Under current rules, a U.S. GAAP reconciliation is required in an annual report on Form 20-F for annual financial statements that are prepared under other accounting principles (including IFRS). It is also required for interim financial statements used in a registered offering of securities when the annual financial statements are more than nine months old.
While the text of the new rules is not yet available, the staff made clear at the open meeting that the final rules are substantially similar to the proposal made in July 2007. In particular, the new rules will only eliminate the US GAAP reconciliation requirement for financial statements prepared in accordance with IFRS as issued by the IASB, and not in accordance with other jurisdictional variations, such as IFRS as adopted by the European Union. While this limitation may present some practical difficulties, the vast majority of European companies publish financial statements that comply with the IASB version of IFRS, and should therefore be able to benefit from the new rules.

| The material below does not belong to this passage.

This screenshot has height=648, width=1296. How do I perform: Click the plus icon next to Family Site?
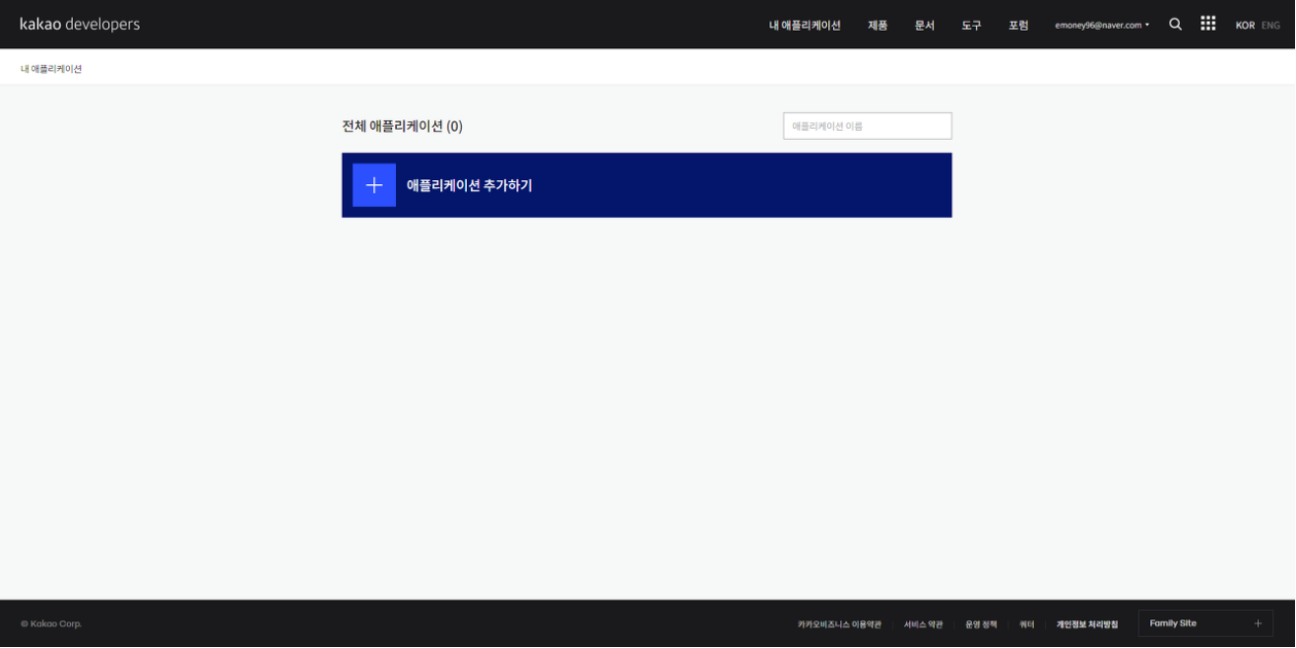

U.S. listed foreign private issuers will, however, need to work with their auditors to ensure that audit reports will comply with the requirements of both their home jurisdiction and the new rules.
The SEC also announced that it has decided not to shorten the deadline by which foreign private issuers must file their annual reports on Form 20-F, which is currently six months after the end of the fiscal year. The July proposal had requested comment on whether the deadline should be earlier.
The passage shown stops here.